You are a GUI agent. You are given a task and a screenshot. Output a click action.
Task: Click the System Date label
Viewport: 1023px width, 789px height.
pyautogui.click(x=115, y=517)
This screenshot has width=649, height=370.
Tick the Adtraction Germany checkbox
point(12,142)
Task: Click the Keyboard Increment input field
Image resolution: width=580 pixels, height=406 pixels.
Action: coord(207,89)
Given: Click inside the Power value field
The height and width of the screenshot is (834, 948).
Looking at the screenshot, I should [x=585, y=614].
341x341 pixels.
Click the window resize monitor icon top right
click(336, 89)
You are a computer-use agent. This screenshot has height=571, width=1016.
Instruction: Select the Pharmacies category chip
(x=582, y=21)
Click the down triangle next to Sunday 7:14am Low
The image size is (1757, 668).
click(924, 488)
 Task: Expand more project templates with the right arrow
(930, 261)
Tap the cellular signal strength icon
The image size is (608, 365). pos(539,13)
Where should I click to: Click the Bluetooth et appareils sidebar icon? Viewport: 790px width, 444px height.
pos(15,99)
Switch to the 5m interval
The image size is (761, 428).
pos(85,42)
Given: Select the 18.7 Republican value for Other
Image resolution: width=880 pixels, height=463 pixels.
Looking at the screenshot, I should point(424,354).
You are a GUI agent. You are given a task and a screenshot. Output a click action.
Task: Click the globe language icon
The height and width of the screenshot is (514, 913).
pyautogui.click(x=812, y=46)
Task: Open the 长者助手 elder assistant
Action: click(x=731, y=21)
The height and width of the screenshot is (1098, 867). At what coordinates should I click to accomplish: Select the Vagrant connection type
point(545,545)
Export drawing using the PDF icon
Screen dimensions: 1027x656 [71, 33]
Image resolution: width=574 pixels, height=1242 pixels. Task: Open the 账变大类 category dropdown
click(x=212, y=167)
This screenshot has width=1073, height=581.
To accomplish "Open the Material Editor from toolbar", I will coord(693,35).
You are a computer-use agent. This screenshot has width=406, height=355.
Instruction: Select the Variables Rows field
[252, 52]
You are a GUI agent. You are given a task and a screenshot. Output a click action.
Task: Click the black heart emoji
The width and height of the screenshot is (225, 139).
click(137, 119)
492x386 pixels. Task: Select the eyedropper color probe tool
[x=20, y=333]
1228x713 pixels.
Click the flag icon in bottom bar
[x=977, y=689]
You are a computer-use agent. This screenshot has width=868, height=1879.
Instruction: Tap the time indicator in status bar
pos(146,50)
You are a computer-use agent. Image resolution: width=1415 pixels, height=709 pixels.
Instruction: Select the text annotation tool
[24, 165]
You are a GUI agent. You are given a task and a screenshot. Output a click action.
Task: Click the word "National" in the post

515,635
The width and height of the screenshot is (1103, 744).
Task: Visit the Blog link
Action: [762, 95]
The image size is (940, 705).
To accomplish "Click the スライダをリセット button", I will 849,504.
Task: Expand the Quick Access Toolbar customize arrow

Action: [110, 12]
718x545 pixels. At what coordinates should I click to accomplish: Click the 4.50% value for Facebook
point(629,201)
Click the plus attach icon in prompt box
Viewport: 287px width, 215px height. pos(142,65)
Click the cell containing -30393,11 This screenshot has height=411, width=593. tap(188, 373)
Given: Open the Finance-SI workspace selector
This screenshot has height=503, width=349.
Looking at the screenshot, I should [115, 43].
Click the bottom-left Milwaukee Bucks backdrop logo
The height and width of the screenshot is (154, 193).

● ● ● ● ● ● ●

Return each line above where the word "computer" shows up.

:: RESULT ::
You are a computer-use agent. This screenshot has height=571, width=1016.
You are a computer-use agent. This screenshot has width=406, height=355.
You are a computer-use agent. This screenshot has width=868, height=1879.
You are a computer-use agent. Image resolution: width=1415 pixels, height=709 pixels.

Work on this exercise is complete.